Well, it seems like thing have gone from about 0 to 60 in just a couple weeks for me!
I hate blogs, I never know how to start these things!
Well, I'm seeing a therapist for the past 3 weeks now and also joined a volunterring organization, I got a job and I'm also driving. I remember when I first started driving my chest and neck would start breaking out in like…this reddish rash looking thing? and I would start getting a panic attack. Now I can drive anywhere with it being no problem. and at my job–i'm doing Great! I used to get panic attacks just from using the register, now I'm still very nervous, but I'm still in control. I am getting so far with my anxiety! My confidence is growing everyday!
And even more than that, since I was abused as a child I have this problem where I disasscociate with my feelings, and I'm actually finally FEELING my feelings. I don't really know how to control it, my emotions just shut off randomly without my consent, but now it's happening less and less.

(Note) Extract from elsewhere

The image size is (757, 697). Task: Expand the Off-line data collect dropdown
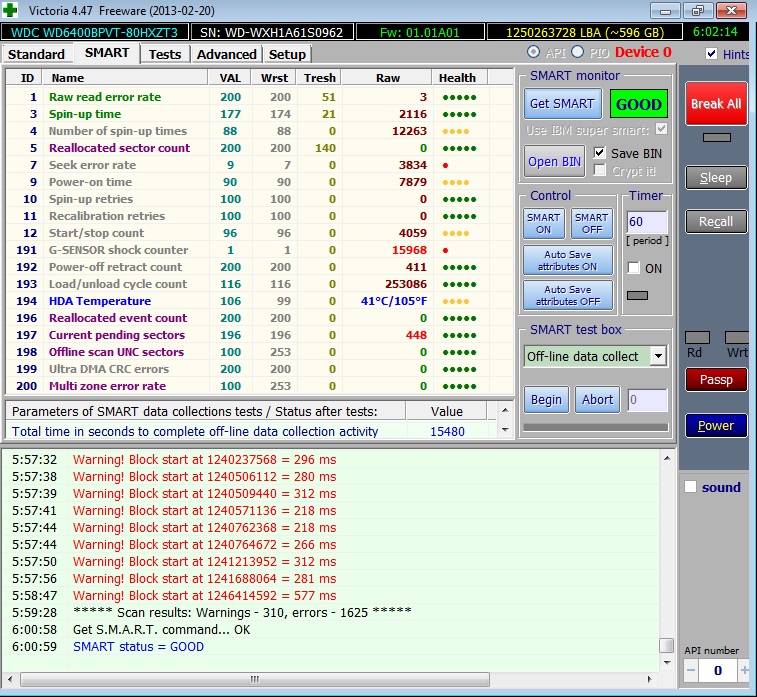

I'm actually feeling emotions in my relationship and yeah, it's pretty scary considering I've been shut off my whole life, but at the same time it's [email protected]#$IN' AMMAAZZIINGGG. I was beginning to wonder if I would ever get any better, but now I finally am. and I love it! I still have so far to go, but I've accomplished so much..it's just going to keep getting better and better from now on.
I don't feel so trapped by my problems as I did before. So never give up people, things do get better! It takes alot of hardwork and yeah, you'll feel wide open and raw at times..and it will be so, so painful..but it will get better.